Importantly, the study finds that neither model size nor embedding dimension alone compensates well for limitations in the other past a critical point; e.g., even very large embeddings cannot approach the effectiveness of a significantly larger model using typical dimensions, and the same holds vice versa at low embedding sizes.
Cost-Aware Analysis and Practical Implications
By instantiating the joint scaling laws, the paper formalizes cost-aware model selection under fixed computational budgets, accounting for both query encoding and corpus scoring (brute-force or ANN). The analysis reveals that optimal performance requires joint scaling: as FLOP budgets grow, both model capacity and embedding dimension should increase, and the optimal embeddings are often significantly smaller than the hidden size for large corpora (or, in ANN settings, can safely grow larger). The practical consequence is that for real-world deployments, the field’s standard of inheriting the backbone’s embedding size is almost never optimal for effectiveness or efficiency. Furthermore, scaling laws can expedite architecture search by enabling accurate ex ante predictions, obviating exhaustive hyperparameter sweeps.

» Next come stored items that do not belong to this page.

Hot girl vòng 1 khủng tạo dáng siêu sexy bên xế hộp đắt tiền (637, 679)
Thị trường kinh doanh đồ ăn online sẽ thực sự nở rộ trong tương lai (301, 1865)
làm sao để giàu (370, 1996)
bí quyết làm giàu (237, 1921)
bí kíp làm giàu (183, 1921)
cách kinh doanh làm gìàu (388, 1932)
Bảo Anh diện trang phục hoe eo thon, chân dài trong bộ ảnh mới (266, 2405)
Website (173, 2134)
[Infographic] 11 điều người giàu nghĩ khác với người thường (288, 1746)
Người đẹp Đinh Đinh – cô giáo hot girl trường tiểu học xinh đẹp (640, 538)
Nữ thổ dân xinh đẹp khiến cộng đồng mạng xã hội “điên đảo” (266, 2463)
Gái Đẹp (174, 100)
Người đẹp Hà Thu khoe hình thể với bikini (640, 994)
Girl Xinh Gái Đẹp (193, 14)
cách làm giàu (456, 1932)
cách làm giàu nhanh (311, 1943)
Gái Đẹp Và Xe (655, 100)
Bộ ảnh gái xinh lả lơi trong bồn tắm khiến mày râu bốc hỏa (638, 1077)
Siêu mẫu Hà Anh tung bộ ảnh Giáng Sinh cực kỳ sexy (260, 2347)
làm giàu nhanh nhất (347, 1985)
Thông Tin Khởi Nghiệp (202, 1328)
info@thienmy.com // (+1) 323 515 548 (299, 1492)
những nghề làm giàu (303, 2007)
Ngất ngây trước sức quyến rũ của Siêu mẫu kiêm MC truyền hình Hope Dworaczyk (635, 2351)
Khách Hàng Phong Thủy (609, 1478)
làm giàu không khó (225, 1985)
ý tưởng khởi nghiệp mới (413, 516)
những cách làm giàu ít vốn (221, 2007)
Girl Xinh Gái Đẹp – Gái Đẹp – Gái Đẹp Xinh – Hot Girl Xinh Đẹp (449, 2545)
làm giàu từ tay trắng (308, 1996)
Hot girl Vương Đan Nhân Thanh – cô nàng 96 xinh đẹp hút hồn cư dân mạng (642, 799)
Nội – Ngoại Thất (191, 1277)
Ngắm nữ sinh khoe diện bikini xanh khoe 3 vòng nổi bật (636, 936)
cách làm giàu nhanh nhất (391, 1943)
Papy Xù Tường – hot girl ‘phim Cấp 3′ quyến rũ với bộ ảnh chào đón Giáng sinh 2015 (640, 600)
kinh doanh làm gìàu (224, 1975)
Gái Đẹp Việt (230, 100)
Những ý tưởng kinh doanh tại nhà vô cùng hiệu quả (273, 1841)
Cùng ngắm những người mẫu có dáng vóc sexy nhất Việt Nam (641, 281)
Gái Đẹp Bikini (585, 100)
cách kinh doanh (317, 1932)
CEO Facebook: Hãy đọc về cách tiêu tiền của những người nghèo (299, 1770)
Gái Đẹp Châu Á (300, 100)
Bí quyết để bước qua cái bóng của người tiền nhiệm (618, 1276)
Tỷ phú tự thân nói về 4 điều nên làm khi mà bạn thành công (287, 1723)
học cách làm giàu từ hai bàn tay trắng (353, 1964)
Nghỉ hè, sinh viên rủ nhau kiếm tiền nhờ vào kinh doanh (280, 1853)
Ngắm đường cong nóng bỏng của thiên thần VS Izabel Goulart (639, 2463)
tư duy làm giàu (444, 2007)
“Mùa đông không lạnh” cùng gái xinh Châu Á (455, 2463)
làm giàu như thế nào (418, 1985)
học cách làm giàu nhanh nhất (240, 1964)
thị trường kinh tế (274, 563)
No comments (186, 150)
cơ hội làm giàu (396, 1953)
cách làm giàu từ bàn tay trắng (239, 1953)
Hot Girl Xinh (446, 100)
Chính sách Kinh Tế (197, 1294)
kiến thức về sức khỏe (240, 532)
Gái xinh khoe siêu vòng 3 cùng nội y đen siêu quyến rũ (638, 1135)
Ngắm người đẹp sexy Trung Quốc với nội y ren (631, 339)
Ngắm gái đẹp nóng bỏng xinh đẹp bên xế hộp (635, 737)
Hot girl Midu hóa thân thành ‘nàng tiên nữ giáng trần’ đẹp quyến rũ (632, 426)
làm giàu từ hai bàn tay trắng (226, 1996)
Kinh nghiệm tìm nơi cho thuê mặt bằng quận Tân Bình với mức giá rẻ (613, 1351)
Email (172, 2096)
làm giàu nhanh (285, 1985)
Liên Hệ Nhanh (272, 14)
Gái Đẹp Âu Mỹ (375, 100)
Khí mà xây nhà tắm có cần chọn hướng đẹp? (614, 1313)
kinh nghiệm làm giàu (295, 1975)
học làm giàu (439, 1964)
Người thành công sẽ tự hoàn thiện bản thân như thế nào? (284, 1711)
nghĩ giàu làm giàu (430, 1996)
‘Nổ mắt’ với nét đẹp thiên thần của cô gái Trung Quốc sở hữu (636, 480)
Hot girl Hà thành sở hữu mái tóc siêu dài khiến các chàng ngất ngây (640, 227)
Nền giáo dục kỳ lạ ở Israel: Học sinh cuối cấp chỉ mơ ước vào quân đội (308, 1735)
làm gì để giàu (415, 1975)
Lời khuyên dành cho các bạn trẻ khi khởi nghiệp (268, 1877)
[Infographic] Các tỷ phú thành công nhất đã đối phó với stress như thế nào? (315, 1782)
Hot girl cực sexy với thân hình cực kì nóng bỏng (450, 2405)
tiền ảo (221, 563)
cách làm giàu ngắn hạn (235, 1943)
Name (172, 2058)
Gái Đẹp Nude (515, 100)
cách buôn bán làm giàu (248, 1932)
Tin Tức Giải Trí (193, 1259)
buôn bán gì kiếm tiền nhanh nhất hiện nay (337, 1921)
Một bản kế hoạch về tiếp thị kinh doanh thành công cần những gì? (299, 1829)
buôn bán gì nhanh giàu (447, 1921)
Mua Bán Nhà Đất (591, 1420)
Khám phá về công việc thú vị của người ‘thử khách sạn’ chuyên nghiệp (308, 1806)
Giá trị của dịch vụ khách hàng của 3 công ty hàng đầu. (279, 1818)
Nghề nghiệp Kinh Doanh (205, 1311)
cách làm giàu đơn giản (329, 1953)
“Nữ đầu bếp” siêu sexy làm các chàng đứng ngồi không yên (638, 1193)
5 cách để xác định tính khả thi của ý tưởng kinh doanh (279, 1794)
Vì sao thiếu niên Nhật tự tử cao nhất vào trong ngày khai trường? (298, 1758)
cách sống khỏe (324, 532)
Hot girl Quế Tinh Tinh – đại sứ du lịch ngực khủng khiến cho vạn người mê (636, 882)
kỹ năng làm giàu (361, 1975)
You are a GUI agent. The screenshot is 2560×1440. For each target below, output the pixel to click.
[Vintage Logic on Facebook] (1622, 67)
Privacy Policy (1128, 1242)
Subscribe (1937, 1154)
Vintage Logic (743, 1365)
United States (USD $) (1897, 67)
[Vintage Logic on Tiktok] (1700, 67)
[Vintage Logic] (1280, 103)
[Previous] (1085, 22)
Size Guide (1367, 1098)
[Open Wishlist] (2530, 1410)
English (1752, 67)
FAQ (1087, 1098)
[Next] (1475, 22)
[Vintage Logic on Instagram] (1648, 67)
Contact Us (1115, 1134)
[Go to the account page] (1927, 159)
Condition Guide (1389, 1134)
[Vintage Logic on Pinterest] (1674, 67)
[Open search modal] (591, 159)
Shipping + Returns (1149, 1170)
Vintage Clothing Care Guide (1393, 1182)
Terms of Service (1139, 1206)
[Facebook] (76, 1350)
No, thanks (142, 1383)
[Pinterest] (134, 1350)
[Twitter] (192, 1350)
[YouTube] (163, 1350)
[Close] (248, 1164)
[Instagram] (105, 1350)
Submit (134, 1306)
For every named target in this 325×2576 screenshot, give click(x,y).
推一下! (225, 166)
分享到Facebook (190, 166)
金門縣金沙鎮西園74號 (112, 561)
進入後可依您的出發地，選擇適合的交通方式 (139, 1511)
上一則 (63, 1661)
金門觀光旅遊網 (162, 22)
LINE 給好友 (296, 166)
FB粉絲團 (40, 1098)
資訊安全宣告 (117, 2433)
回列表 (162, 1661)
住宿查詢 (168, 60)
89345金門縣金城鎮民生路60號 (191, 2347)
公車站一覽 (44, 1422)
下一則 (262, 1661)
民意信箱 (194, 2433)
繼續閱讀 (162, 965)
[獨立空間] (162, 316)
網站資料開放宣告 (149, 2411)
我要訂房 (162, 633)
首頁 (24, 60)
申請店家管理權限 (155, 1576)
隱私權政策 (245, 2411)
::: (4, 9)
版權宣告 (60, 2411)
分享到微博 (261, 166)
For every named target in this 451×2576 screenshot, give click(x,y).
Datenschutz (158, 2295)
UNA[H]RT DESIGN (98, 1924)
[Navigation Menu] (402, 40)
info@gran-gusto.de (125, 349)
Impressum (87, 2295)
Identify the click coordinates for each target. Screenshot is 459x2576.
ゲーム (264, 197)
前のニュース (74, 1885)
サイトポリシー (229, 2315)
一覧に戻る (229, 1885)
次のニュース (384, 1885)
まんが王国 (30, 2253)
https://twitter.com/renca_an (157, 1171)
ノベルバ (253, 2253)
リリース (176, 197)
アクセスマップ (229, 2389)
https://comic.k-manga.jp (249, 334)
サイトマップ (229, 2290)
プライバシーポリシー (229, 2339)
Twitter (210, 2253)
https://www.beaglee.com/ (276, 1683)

Out-of-Domain and Ranking Metric Correlation
Scaling patterns are robust in-domain, but for out-of-domain transfer (especially for BERT with knowledge distillation), larger embeddings can have negative or erratic effects, indicating overfitting to teacher behaviour or diminished distributional robustness. This is less pronounced for Ettin models trained directly with contrastive objectives, aligning with other LLM scaling results highlighting the adverse impact of knowledge distillation for generalization. The translation of scaling behaviour from contrastive entropy to discrete IR metrics (RR@10, R@1000) is consistent but, as expected, noisier due to metric discretization.
Theoretical and Future Directions
These empirical results close the gap between abstract geometric limits on embedding-based IR (linear separability, orthogonality bounds, capacity theorems) and practical system design, providing a smooth, quantitative bridge to predict capacity constraints and plan for data/model scaling. The trajectory for further research includes:
- Extending scaling law analysis to sparse representations and understanding the interaction with sparsity ratios.
- Investigating methods and objectives that uniformly utilize the geometric capacity of the expanded embedding space (mitigating the diminishing returns of added dimensions).
- Refining scaling laws in the context of other similarity functions beyond inner product and for multiply negative or compositional tasks.
- Analyzing the role of training distribution alignment for robust generalization in the high-dimension regime.
Conclusion
This study empirically establishes and characterizes the power-law relationship between embedding dimension and dense retrieval effectiveness. It presents strong evidence that both model size and embedding dimension must be jointly balanced for cost-efficient, high-performance dense retrieval systems, and provides explicit scaling laws to facilitate this optimization. The insights have both immediate applied value for system architects and theoretical relevance for understanding representational bottlenecks in neural IR. The framework invites further exploration into sparsity, capacity utilization, and embedding geometry, offering a principled foundation for dense retriever scaling strategies.